> **CONSIGNA**
Copia el fragmento desde "Pero, sobre todo, los" hasta "menos diez días.", ambos incluidos, y cambia "gremios" por "sectores".

> **FRAGMENTO DADO**
----

Pero, sobre todo, los Chalecos Amarillos que siguen contando con el apoyo de la mayoría de los franceses, impulsaron la ocupación por los estudiantes de escuelas secundarias y de facultades universitarias en todo el país y estimularon la protesta de diversos gremios, desde los ferroviarios hasta los funcionarios públicos y hasta los jueces y abogados y dividieron al bloque parlamentario de Macron (la République en Marche) y al mismo gobierno. El éxito de las enormes manifestaciones ecologistas que movilizan todos los viernes a los secundarios y los sábados a la población (mezclada con Chalecos Amarillos locales) es otro de los resultados de este movimiento prolongado, que empieza a contar con el apoyo de algunos sindicatos y en el cual se extiende la idea de una huelga general nacional de por lo menos diez días.

----

> **CONJUNTO DE DATOS**
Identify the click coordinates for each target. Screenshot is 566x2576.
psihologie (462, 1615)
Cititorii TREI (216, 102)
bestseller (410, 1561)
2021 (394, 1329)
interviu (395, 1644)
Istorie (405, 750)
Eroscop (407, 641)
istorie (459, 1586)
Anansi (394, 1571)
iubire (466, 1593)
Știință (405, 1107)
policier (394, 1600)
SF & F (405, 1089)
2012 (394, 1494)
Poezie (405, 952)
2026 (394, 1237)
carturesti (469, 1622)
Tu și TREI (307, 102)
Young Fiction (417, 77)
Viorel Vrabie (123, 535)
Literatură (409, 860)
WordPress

----

> **RESPUESTA COMPLETA**
Pero, sobre todo, los Chalecos Amarillos que siguen contando con el apoyo de la mayoría de los franceses, impulsaron la ocupación por los estudiantes de escuelas secundarias y de facultades universitarias en todo el país y estimularon la protesta de diversos sectores, desde los ferroviarios hasta los funcionarios públicos y hasta los jueces y abogados y dividieron al bloque parlamentario de Macron (la République en Marche) y al mismo gobierno. El éxito de las enormes manifestaciones ecologistas que movilizan todos los viernes a los secundarios y los sábados a la población (mezclada con Chalecos Amarillos locales) es otro de los resultados de este movimiento prolongado, que empieza a contar con el apoyo de algunos sindicatos y en el cual se extiende la idea de una huelga general nacional de por lo menos diez días.